Объявление появилось в воскресной «Кроникл». Анхель не стал смотреть все, но часть прочел: «Римская вилла: семь комнат, двухэтажная библиотека, окна с видом на небо и так далее». Почему-то объявление перепечатала нью-йоркская ежедневная газета, а потом оно появилось в римской газете; потом, в один прекрасный день, раздается звонок в дверь, и появляется почтальон. Анхель открывает дверь, расписывается в получении бандероли и прощается с курьером и только после этого вдруг видит, что на пакете нет адреса. Поняв это, он дает себе труд выглянуть на улицу, но не видит ни пикапа, ни почтового грузовичка, в общем, никаких признаков официальной доставки.
— Слишком много всяких сетей. — Он закручивающим движением бросает конверт на середину стоящего в гостиной стола. — Такое впечатление, что живешь в двух мирах одновременно.
В комнате занавешены все окна, но дневной свет ухитряется просачиваться сквозь шторы. Анхель просовывает руку под занавеску и ощущает, как по ладони расползается жар.
— Кантор считал, — с каждым словом, выходящим из горла, речь Габриаля набирает скорость, — что каждое число в действительности представляет собой два числа, конечную и бесконечную версию самого себя. Этакие математические двойники. Он называл их
— Забавный способ толковать понятие. — Анхель подходит к столу.
— Да, немножко непонятно.
Анхель обходит стулья, находит какую-то детскую игру, но рассматривает ее очень рассеянно и в одиночестве.
— Вся эта идея была такой темной, что ее не смогли перевести ни в английском, ни во французском изданиях. Два идентичных слова, но одно обозначает временное и преходящее, а другое — бесконечное.
Габриаль пододвигает к себе конверт, смотрит на него, потом снова начинает говорить.

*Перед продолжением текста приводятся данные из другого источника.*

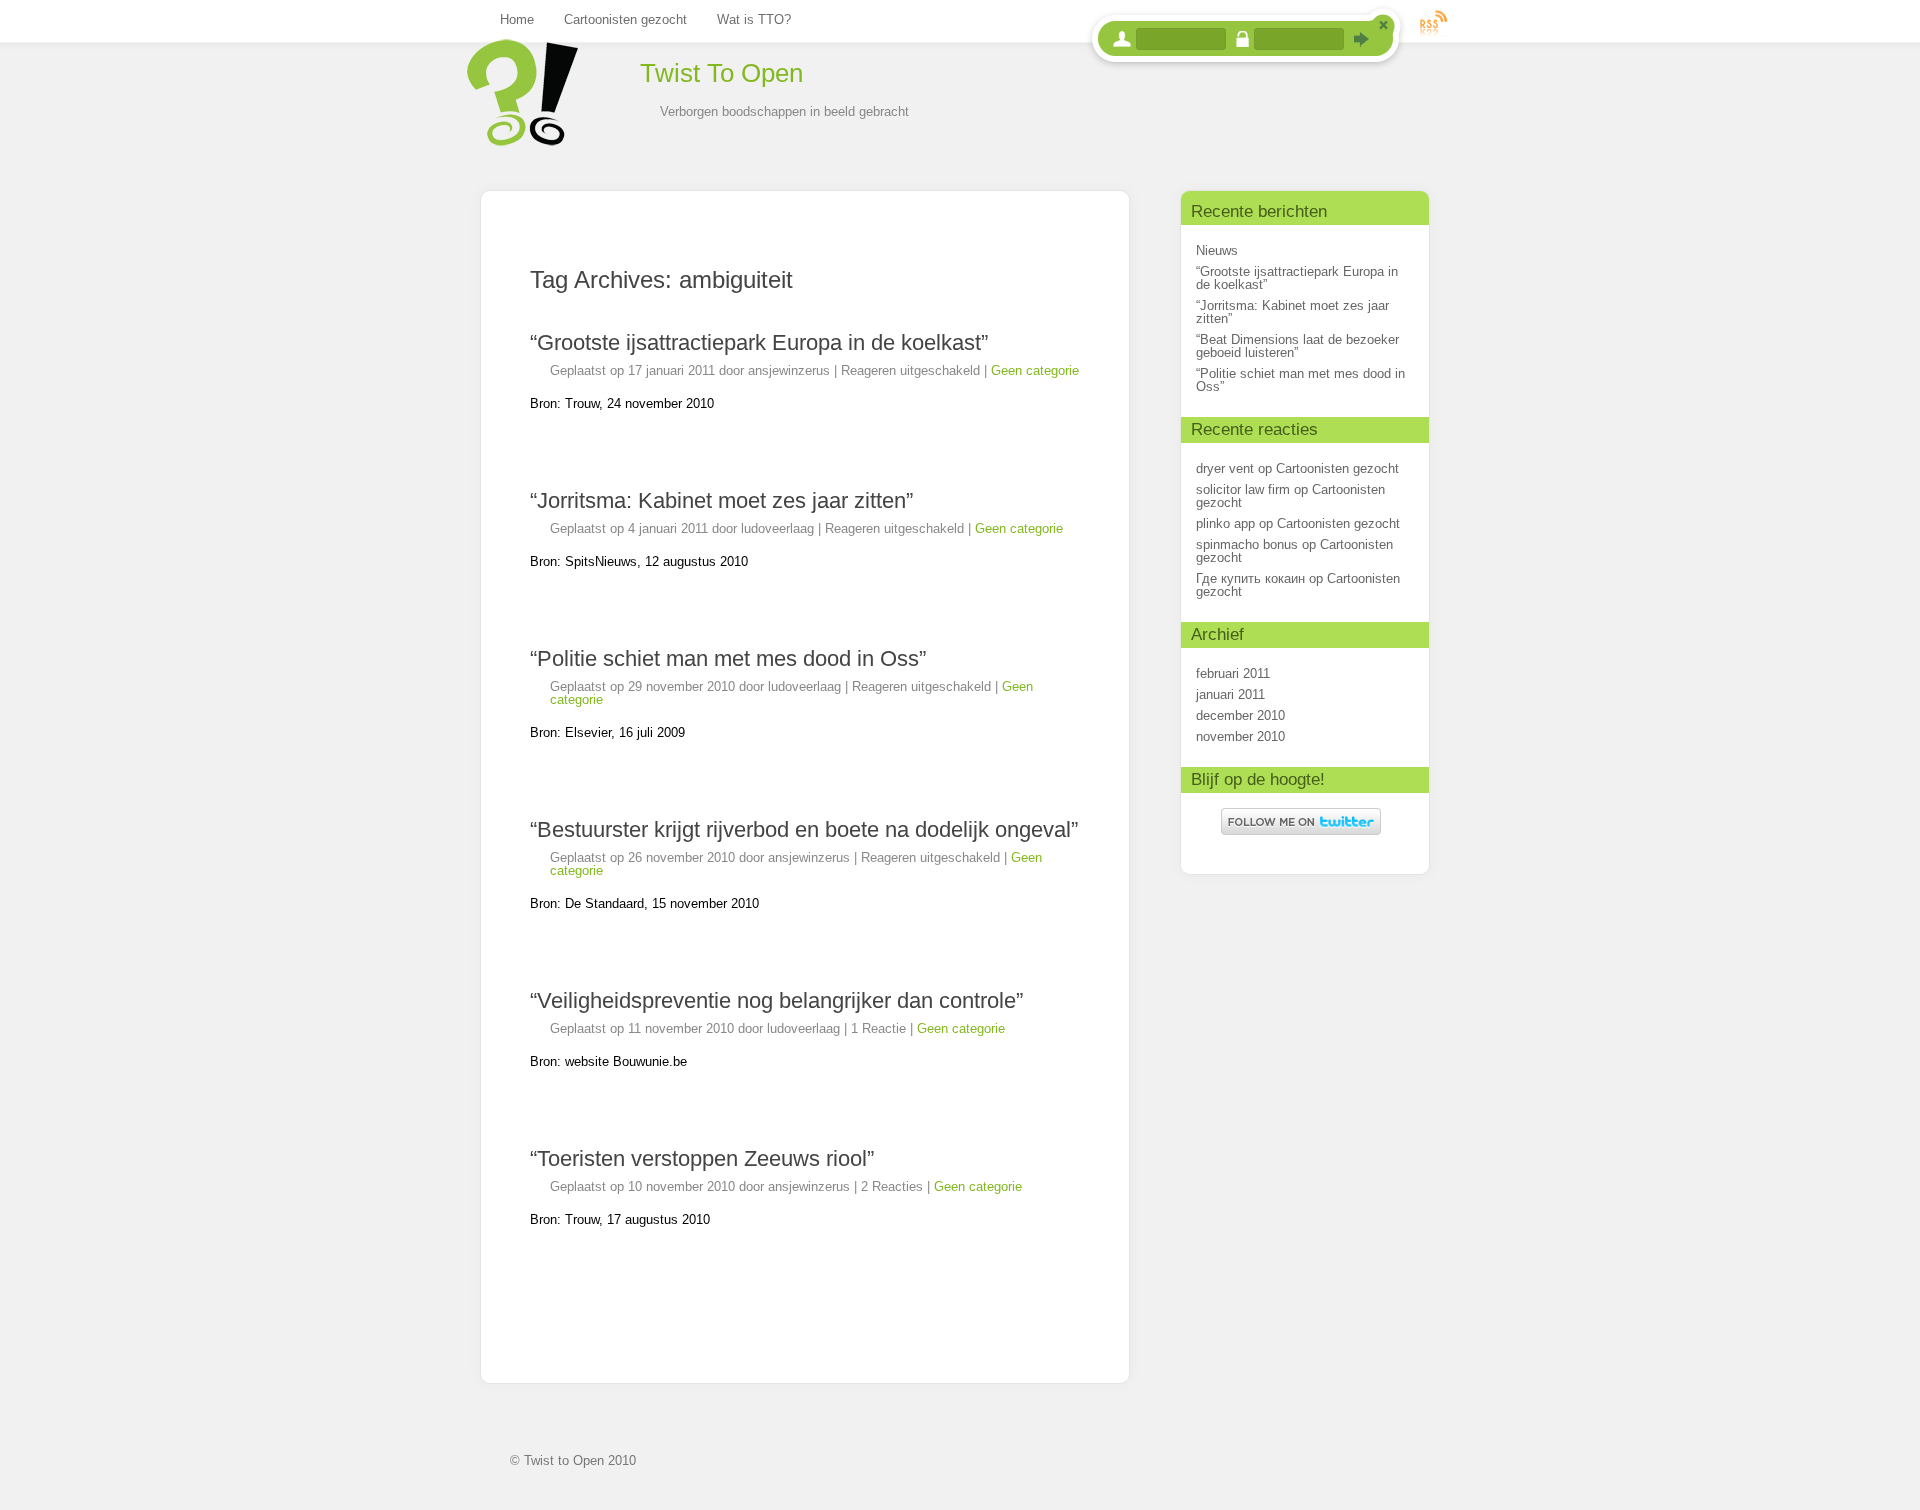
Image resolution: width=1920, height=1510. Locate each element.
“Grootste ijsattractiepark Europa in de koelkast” (759, 342)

— Ты знаешь, что такое монада?
Анхель садится, поднимает ноги и кладет их на край стола. Габриалю, пока он рассматривает конверт, косички падают на глаза, он смахивает их в сторону и сильно прищуривается, глядя на Анхеля.
— Не могу сказать, чтобы я это знал. А почему это ты прищурился?
— Я же альбинос.
— Это я заметил, — говорит Анхель.
— Рад за тебя. При быстрых изменениях освещенности у меня затуманивается зрение, и мне приходится щуриться, чтобы четко видеть.
Анхель вежливо кивает и тоже смотрит на конверт.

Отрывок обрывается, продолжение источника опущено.